§ **GIVEN RECORDS**:
-- start --

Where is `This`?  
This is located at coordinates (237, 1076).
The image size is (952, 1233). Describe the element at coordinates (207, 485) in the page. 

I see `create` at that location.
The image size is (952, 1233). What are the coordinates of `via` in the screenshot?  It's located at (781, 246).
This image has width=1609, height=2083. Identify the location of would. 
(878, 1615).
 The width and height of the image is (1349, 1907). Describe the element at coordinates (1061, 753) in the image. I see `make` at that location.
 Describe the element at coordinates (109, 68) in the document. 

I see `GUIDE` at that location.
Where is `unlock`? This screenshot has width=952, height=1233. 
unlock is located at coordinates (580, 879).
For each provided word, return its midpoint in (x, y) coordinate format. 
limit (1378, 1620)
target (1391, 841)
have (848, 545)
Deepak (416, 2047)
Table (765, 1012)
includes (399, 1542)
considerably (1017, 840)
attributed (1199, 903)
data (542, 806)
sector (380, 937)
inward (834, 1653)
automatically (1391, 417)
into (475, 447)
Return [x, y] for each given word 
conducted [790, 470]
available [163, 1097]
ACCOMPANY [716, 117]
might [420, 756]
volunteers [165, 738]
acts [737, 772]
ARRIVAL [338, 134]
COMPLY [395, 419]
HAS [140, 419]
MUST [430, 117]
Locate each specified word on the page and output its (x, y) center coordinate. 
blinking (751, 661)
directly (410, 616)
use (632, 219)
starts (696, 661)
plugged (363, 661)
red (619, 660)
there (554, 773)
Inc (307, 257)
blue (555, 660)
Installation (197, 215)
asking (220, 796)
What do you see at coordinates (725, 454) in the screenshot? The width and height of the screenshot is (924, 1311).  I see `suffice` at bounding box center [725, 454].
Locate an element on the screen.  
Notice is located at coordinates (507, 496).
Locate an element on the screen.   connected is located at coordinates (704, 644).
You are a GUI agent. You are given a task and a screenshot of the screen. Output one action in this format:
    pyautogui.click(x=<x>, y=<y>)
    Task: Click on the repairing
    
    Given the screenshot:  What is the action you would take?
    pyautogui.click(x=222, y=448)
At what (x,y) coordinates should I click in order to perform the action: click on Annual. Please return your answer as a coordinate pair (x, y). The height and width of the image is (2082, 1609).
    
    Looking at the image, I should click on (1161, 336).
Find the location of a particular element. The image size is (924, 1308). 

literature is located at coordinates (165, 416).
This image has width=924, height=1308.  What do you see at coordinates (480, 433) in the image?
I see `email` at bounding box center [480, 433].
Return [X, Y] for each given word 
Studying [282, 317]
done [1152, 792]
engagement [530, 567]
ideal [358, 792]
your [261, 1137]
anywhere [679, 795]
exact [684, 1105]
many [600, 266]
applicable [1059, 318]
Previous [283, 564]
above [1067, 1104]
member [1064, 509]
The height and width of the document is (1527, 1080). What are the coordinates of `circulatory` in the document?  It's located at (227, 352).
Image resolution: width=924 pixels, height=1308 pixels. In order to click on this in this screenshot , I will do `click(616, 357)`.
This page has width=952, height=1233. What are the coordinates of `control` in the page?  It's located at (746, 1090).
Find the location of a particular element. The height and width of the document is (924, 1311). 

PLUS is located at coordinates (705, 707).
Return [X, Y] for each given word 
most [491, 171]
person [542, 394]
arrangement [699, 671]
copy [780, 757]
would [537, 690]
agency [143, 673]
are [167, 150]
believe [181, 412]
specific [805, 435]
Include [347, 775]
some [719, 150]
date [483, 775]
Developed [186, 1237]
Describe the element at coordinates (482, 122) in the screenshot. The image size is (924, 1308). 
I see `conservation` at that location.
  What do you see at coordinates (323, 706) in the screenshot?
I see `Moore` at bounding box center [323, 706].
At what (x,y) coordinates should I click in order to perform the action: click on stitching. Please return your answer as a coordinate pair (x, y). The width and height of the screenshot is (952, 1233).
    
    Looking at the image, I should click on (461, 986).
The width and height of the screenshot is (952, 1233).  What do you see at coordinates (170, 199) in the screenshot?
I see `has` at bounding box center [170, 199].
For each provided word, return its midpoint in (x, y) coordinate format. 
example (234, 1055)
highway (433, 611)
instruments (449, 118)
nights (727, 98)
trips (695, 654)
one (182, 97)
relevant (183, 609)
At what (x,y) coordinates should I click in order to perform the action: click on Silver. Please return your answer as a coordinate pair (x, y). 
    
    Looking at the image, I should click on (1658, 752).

-- end --

§ **EXERCISE**:
Find each line in the rows above that contains the string "should" and copy those lines in full. Case counts.

§ **RESULT OF THE TASK**:
At what (x,y) coordinates should I click in order to perform the action: click on Annual. Please return your answer as a coordinate pair (x, y). The height and width of the image is (2082, 1609).
    Looking at the image, I should click on (1161, 336).
At what (x,y) coordinates should I click in order to perform the action: click on stitching. Please return your answer as a coordinate pair (x, y). The width and height of the screenshot is (952, 1233).
    Looking at the image, I should click on (461, 986).
At what (x,y) coordinates should I click in order to perform the action: click on Silver. Please return your answer as a coordinate pair (x, y). 
    Looking at the image, I should click on (1658, 752).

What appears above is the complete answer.